What is it about the term that strikes fear? Well, mostly, it’s our own misunderstanding of it. We’ve come to believe pop-hype that suggests if we have a few down days we must be suffering a mental illness. So, off we head to our nearest pleasure-bringing practitioner. It doesn’t matter whether it’s big pharma or the wellbeing industry, either. Each has a sure-fire cure for those doldrums. Each convincingly disparages any method but theirs for recovery, too. You freely swipe your Visa for advice, a tincture, or a remedy, then head out to walk barefoot on the grass before buying a bottle of wine you drink with a Prozac at dinner.
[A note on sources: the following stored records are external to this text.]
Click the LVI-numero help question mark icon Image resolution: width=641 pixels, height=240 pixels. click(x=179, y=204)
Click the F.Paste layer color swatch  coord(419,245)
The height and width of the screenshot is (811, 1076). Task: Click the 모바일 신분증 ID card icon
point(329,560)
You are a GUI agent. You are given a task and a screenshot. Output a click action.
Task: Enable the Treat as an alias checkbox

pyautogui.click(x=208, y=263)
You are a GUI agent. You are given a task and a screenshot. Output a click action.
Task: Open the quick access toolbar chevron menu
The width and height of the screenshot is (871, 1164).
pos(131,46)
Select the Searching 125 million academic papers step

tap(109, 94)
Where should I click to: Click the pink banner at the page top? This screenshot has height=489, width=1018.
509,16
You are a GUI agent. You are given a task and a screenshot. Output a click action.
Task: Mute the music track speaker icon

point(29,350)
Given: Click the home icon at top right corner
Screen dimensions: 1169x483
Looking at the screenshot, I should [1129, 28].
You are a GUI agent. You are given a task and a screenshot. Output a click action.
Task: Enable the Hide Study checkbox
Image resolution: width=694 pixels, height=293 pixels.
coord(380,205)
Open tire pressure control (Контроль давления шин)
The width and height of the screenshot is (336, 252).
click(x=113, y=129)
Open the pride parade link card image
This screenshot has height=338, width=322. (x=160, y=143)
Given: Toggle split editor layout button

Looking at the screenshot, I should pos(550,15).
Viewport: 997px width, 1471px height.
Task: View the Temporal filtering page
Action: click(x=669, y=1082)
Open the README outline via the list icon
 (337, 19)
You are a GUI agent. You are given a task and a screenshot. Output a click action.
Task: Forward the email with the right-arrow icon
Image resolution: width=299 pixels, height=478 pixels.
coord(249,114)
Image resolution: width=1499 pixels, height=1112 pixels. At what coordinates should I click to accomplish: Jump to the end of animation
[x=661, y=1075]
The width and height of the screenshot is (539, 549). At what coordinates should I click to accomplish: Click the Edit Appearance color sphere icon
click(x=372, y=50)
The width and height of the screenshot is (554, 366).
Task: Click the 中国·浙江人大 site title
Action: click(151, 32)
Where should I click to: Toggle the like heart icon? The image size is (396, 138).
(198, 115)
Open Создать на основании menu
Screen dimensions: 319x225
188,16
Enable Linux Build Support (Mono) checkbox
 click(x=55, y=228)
You’ll be fine, is the promise. And, guess what? You probably are or will be, because the blues lift of their own accord. It’s called life, and living it means feeling things. Some days we feel yucky things. Other days, wonderful things. Ideally, we’d like more of the wonderful things days, but no matter how hard we strive for that, it’s not possible, not as long we’re breathing. Thing is, that’s not depression.
Most of you know I’m familiar with the gauntlet major depressive episodes throw down. I’m seldom glib about the illness, either, because it stinks. It stole a good many years, not to mention copious opportunities, from me. Still, let me assure you, despite feeling fairly competent discussing a few aspects of the disease, I’m no expert about diagnoses or treatments. Truth is, I saw only three experts in forty-plus years. And while they concurred in their diagnosis, they did not agree about a course of treatment. One reason for that is psychiatry remains new as fields go, and medication, even newer. To quote a pharmacist – “It is still in the zygote stage.” So, if he’s telling it like it is, apparently we’re just lab rats. However, the science is evolving rapidly. Since being identified in the early 60s, great strides have been made and one such stride made the difference between me staying sick and getting well. Was I just lucky? Valid question, but the answer is an unreserved, “NO”. I worked at getting better. It took years and was some of the hardest work imaginable. How did I manage? What is my secret? Well, there’s no secret and the simple answer is to that I just didn’t give up.
For decades, I woke up in the morning despite wanting desperately not to. Eventually, I decided to try really hard – give it my best shot – to conquer the disease. I was so over being nuts, and desperate to light up a darkness that haunted me even in sleep. If I had any luck, it would be I failed each suicide attempt. And, I’ve a solid constitution. It held up under the barrage of self-abuse and neglect I heaped on it.
Am I remarkable or made differently from everyone else who continues in the grip of some form of depression? Maybe, but I doubt it. I did decide to break with the company that loves misery, though, and that might be too difficult for some. Whatever the case, real and abiding happiness awaits. It makes each misstep worth it. I’ll say again, though, the journey is perilous. And, here’s the paradox – you need help but only you can do it which means, in the end, the only person who knows what will work for you, is you. The trial and error can be unsettling – it was for me – but I learned over time – even if it was what not to do!
So, here’s my wish.
If you’re a depressive, first and always, lighten up on yourself. You are on a particular path. Your days are filled with misery and confusion. Accept what is. Don’t fight it. But know there is help for you. You will find what you need if you keep seeking. Then give yourself a great warm hug. You’re still breathing! Hurray.
If you love a depressive, stop with the pep talks. Listen. And most of all, empathize, don’t sympathize. If you can’t do the former because it’s way too scary, admit it and simply be there for them.
We all spend our days avoiding unpleasant emotions. Those with chronic depression don’t have that luxury. They’re in the deep end whether they can swim or not. They might need quite a few lifelines before they catch on, too. It’s the nature of the illness. But rather than shaming or even excusing them, perhaps by honouring their journey, they’ll feel cared for and figure a way out of that unsafe water faster. Maybe.